É impossível manter a disciplina fiscal de que fala, com tantos
compromissos com prioridades militares.
Creio que é tudo uma farsa, mas aqui as pessoas, sem levar em conta a
equipe, sem levar em conta as contradições nas
declarações, têm grandes expectativas.
Aqui as pessoas que votaram em Obama, que são a maioria, pelo menos 54%,
têm ilusões de que Obama esteja à altura de fazer
mudanças importantes, tanto no sistema financeiro como na
política externa. E creio que em seis meses, dentro da sua
presidência, vamos assistir a um grande desencanto. Mas agora
estão a celebrar, estão excitadas e definem a política
como grande vitória para os negros. Mas o sr. Obama não
apresentou nem uma proposta para melhorar a situação dos negros,
inclusive nunca mencionou o problema da discriminação racial nos
salários, no emprego, etc.
Chury: Devemo entender então que os norte-americanos não tinham
opções?
CENSURA ABSOLUTA
Petras: Bem, tínhamos opções. Mas como vês, nem
sequer mencionam os outros candidatos. Nem na campanha, nem lhes permitiam
participar em nenhuma emissora grande de meios de comunicação de
massas. Inclusive não publicaram em lado algum a votação
dos candidatos alternativos. Há censura absoluta, tanto que se pode
falar de uma atitude que equivale a uma ditadura bipartidária. O que se
passa é que os media favoreceram Obama, assim como o grande capital.
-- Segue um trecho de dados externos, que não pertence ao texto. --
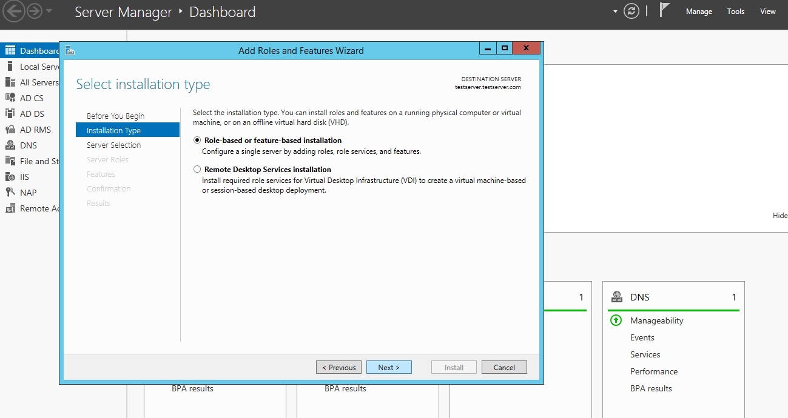788x418 pixels.
Task: Open the Tools menu
Action: [735, 12]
Obama duplicou os gastos financeiros dos republicanos, grandes sectores da Wall
Street apoiaram Obama e os media de influência sionista também
prestaram uma grande contribuição. Com excepção da
cadeia Fox News, os media principais favoreceram Obama.
Portanto, com a Wall Street, com os meios de comunicação de
massas, com a influência sionista, já tinha uma grande parte da
cúpula do poder a seu favor.
Obama é um conservador populista ou populista conservador. Todo o seu
estilo de fazer política parece populista, fala ao povo, fala da
mudança, muito gentil na aparência, tem uma boa
relação popular.
Mas se se analisar por trás da fachada, as fontes de financiamento, os
principais investidores da sua campanha, é um conservador.
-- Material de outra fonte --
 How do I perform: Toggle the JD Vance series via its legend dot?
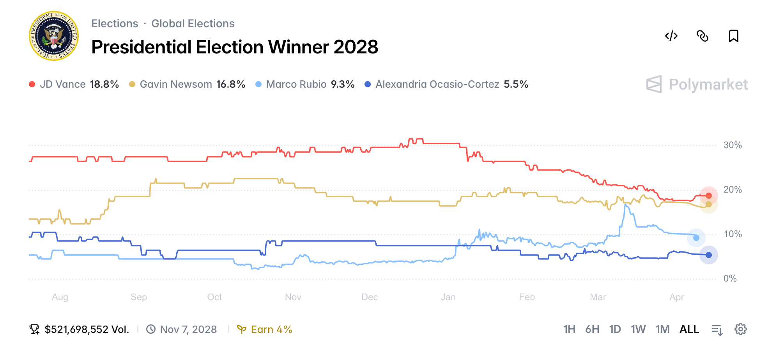(32, 84)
Por isso digo que o populismo conservador ganhou contra o velho conservadorismo
mais puro.
Creio que Obama ganhou também porque McCain cometeu um erro
táctico ao apoiar os empréstimos à Wall Street e perdeu a
sua imagem como populista. McCain já não poderia apresentar-se
como populista frente ao apoio de 700 mil milhões à Wall Steet.
Isso o classificou como um conservador pró Wall Street, apesar de o
mesmo Obama também ter apoiado esta injecção na Wall
Street.
Chury: Chávez dizia há pouco que era realmente uma coisa nova e
forte que ganhasse um negro nos EUA, mas que ia esperar que esse ganhador
estivesse à altura da história que o compromete. Isso é
difícil, não?
Petras: Sim, a esquerda, Fidel Castro e os demais, que pensam que o facto de
um negro...
Veja, aos capitalistas hoje em dia não lhes importa absolutamente nada
se é um índio, um negro ou um chinês o que defende os seus
interesses.
Neste momento necessitavam uma substituição, saiu Obama como uma
força eleitoral, com possibilidades de ganhar e com um compromisso do
grande capital, principalmente o sector financeiro.
E, atenção!, o sector financeiro apoiou Obama.
Os grandes capitais financeiros foram umas das principais fontes de apoio,
desde Washington, Nova York, Wall Street até Los Angeles, passando por
Chicago.
Chury: Pode-se esperar alguma mudança em política externa?
Refiro-me às guerra que os EUA mantêm e particularmente à
política para com a América Latina, sobre Cuba e Venezuela, por
exemplo. Obama anunciou mudanças?
Petras: Bom, só vimos mudanças para pior e em
relação ao Afeganistão.
Ou seja, a posição de Obama para com o Afeganistão
está mais à direita que a de Bush, quer uma escalada, fala de
mais duas brigadas, um percentagem diz ele de 10 ou 15 mil
soldados mais.
Agora há um discurso duplo em relação ao Iraque. Fala de
retirar tropas mas não de sacá-las [definitivamente], diz baixar
o número de tropas e tratar de mantê-las como uma força de
reserva. Isso é um passo atrás em relação ao ano
passado quando falava de retirar todas as tropas.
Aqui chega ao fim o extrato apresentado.